Three years ago, Cameron Blundell owned a successful jumping-castle business.
On a good, he says, he could earn about $2000 a day.
Now he’s homeless.
On Thursday, he didn’t know where he was going to spend the night and was searching for a place to stay.
“My head was spinning to the point of having massive anxiety attacks” he said.
“The stress was getting to the point where I was going to have a breakdown.”
Mr Blundell’s situation is one faced by a growing number of people across the Hunter.
Homelessness in the region grew by 12 per cent from 2011-2016, with 1747 sleeping rough during the last census.
The Australian Bureau of Statistics released its homelessness estimates this week, derived from the 2016 Census of Population and Housing.

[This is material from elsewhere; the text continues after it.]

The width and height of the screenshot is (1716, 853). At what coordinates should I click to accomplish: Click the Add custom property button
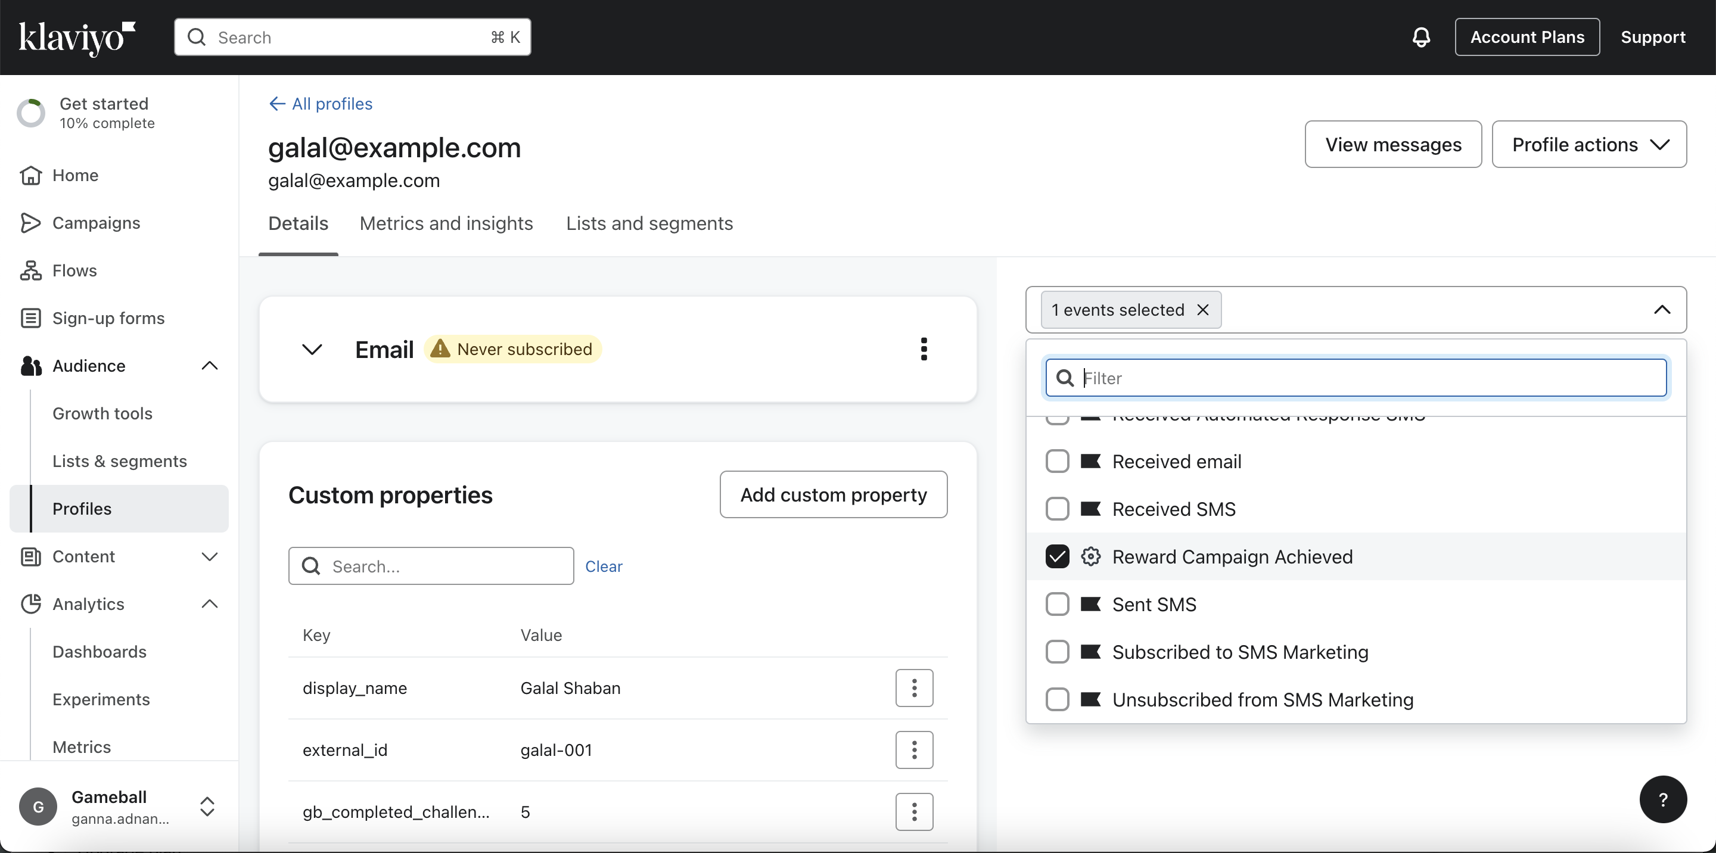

They show an increase across the country, revealing 50 people in every 10000 are now homeless.
There were 116,427 people in Australia classified as homeless, and the homelessness rate grew by 27 per cent in NSW from 2011 to 2016.
The Hunter’s 1747 homeless lifted from 1559 in 2011, including 797 in Newcastle – up from 652 in 2011.
Lake Macquarie remained steady, recording a slight decrease from 411 in 2011, to 403 in 2016.
The ABS homeless classifications include people staying in: boarding houses; temporary lodging; supported accommodation; improvised dwellings, tents or sleeping out, or living temporarily in other households or in 'severely' crowded dwellings.
Mr Blundell, 46, found the Our Backyard homeless program run in Lake Macquarie.
“If I didn’t find these guys, I don’t know where I’d be at,” he said on Thursday evening.
They offer “crisis” accommodation to anyone sleeping rough in a car – a place for people to park their vehicle on a secure property with showers and kitchen facilities.
“It’s just been a big weight taken off my shoulders,” Mr Blundell said. “To how I felt three hours ago to how I feel now, it’s totally different.”
Trying to get back on his feet, Mr Blundell says finding a place to stay is vital to maintain mental well-being.
“It just means such a difference; from having nothing to having somebody that cares. I was feeling like I’d dug that hole so deep, I wasn’t going to get out of it this time. This place gave me that little step up to get out of that hole.
“I would be on the side of the road tonight and it’s not nice waiting for that knock from the police. When you’re on the side of the road, you’re never safe.”
His thoughts were shared by Rebecca Bosworth, 31.
“It’s hard,” she said of living out of her car.
“Having your car broken into and things stolen from you. A place like this is really important.
“There’s nothing else out there like it.”
Compass Housing Services, a not-for-profit organisation who provide a range of housing options, are pushing for a national housing plan.
“There are many reasons why people are homeless, not just a lack of houses,” Compass knowledge manager Professor David Adamson said.
“This means we need a plan using a combination of evidence based strategies.”